In turn, the image infiltrated everyday Americans’ lives, affecting mannerisms, attitudes, fashion, and the way Americans speak. Valspeak slang and expressions survived into the twenty-first century, transforming mainstream American English, particularly among teens. Calling someone a Valley girl today is to denigrate a young woman as superficial, self-centered, and overspending.

Bibliography

Bernstein, Jonathan. Pretty in Pink: The Golden Age of Teenage Movies. New York: St.

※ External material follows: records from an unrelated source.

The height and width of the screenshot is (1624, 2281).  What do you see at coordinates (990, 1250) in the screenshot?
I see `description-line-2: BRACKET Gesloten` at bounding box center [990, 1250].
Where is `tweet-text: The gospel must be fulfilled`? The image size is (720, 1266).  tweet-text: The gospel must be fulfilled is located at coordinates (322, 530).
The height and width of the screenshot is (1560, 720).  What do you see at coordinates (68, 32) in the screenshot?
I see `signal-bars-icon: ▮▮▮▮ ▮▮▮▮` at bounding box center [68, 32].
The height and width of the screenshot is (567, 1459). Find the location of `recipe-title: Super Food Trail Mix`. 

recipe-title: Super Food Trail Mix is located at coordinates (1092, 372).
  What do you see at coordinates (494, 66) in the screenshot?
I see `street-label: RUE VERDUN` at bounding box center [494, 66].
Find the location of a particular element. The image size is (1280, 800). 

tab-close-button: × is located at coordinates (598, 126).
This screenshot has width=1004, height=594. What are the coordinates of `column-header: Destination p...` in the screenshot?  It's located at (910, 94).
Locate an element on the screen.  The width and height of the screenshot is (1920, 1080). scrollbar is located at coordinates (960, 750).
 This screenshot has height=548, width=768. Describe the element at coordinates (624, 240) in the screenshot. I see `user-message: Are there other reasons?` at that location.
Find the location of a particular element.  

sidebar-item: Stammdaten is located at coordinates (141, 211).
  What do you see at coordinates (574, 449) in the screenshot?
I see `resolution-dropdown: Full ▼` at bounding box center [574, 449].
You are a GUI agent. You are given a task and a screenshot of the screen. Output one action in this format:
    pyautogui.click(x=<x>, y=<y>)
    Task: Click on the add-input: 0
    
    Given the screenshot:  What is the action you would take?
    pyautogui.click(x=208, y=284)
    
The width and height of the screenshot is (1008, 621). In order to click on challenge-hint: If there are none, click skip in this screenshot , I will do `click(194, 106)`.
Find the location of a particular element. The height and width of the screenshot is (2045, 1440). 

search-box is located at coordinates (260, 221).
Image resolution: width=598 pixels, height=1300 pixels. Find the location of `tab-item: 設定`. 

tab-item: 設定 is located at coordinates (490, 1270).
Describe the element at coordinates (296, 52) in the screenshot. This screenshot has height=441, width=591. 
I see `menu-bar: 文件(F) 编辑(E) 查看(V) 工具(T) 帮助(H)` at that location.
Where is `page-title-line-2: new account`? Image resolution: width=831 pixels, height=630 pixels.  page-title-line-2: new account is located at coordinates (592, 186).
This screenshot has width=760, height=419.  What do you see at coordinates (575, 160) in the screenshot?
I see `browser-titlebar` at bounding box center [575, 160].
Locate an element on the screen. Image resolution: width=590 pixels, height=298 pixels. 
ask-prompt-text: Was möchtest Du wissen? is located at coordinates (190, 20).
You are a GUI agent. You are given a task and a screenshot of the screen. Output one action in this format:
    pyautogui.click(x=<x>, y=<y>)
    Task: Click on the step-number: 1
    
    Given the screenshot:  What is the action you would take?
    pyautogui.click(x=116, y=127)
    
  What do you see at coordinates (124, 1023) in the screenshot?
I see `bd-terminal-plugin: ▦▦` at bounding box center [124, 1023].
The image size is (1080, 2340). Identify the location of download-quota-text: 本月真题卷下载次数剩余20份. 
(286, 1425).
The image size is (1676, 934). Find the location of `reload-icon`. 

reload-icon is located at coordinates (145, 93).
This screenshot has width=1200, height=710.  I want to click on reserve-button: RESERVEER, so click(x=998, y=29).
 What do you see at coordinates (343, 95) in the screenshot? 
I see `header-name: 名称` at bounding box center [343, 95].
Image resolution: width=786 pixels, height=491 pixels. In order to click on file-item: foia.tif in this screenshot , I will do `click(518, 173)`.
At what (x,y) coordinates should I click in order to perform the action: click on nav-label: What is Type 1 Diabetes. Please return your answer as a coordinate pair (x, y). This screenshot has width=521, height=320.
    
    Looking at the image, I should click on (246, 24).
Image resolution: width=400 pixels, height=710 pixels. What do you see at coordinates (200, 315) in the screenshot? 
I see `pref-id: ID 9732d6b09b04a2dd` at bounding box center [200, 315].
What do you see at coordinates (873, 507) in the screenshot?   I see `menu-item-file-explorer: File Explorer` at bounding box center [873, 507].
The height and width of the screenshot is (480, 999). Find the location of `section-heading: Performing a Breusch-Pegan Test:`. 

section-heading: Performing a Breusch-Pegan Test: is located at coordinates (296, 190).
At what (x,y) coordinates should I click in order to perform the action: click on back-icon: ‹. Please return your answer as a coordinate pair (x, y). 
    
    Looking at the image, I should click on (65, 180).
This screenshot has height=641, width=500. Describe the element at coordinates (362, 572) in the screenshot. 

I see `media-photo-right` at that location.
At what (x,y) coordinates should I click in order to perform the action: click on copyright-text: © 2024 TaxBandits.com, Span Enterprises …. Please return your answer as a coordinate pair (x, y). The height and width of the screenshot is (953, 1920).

Martin’s Griffin, 1997. Bernstein examines the 1980’s, the Golden Age of Teenage Movies, particularly middle- and upper-middle-class teenagers, whose great concern with personal appearance and popularity gave rise to the Valley girl image.

Blyth, Carl, Sigrid Recktenwald, and Jenny Wang. “I’m Like, ’Say What?!’ A New Quotative in American Oral Narrative.” American Speech 65 (Autumn, 1990): 215-227. Scholarly but approachable article that discusses how Valley girl speech patterns, especially “like,” have entered popular American speech.

Clover, Carol J. Men, Women, and Chainsaws: Gender in the Modern Horror Film . Princeton, N.J.: Princeton University Press, 1992. Illustrates how the image of the 1980’s Valley girl has become a lasting trope in American horror film.

Douglas, Susan. “Valley Girl Feminism: New Feminist Magazine Jane Does Not Compare to Ms. Magazine.” The Progressive 61 (November, 1997): 17. Douglas recalls her first issue of Ms. magazine and considers how times have changed in her quest to find the premier issue of the latest feminist magazine for “uppity” Valley-girl women.